Bruno Ferrari est pompier à Bruxelles depuis 26 ans et délégué SLFP. Selon lui, le manque d'effectif force les pompiers à être à flux tendu. 'Il y a un trop plein', dit-il. 'On a de plus en plus d'interventions conséquentes. Les morts, les blessés... on peut gérer ça. Mais il faut un roulement dans le personnel. Quand on est constamment en première ligne et qu'on on y fait face tout le temps, ça ne va plus', explique-t-il. 'On a une charge mentale et physique qui est extrême.
On ne tiendra bientôt plus', ajoute-t-il. Une forme de désespoir dans la profession Cette situation pèse depuis longtemps selon Pierre Adams, pompier et délégué syndical CGSP. 'Il y a une forme de désespoir dans la profession à cause de l'accumulation', explique-t-il. 'A cause de cela, les pompiers ont même fait grève. Il faut savoir que c'est très dur pour un pompier, car il sait que son absence peut avoir un impact énorme'. 'Le pompier va mal.

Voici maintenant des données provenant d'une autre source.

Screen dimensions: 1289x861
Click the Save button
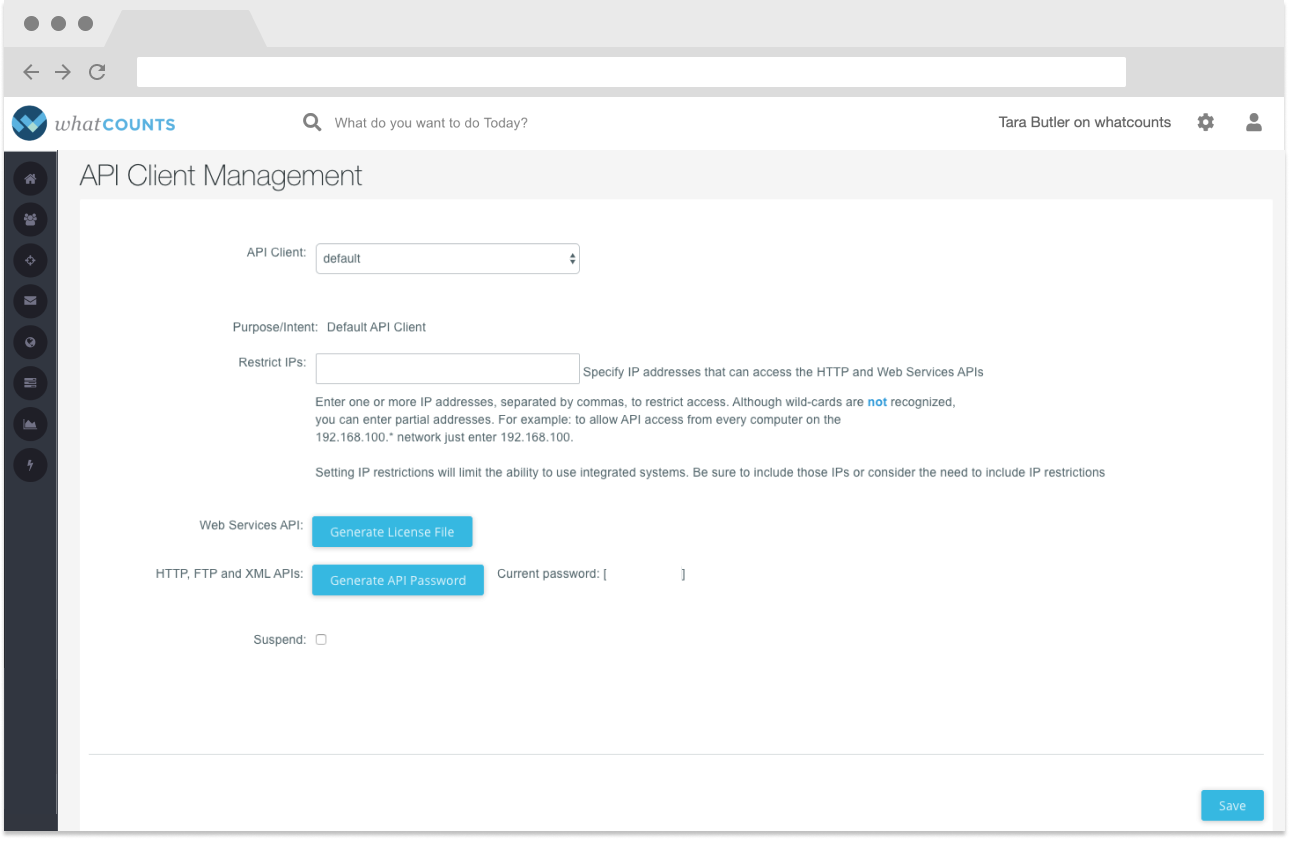click(1231, 805)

Les politiques doivent s'en rendre compte', souligne de son côté Frédéric Leroy, mandataire permanent SLFP. Selon lui, il manquerait 200 pompiers à Bruxelles. Tous espèrent que les promesses d'embauches suite à la greve de juillet seront tenues et préviennent des risques de futurs accidents si la situation reste inchangée.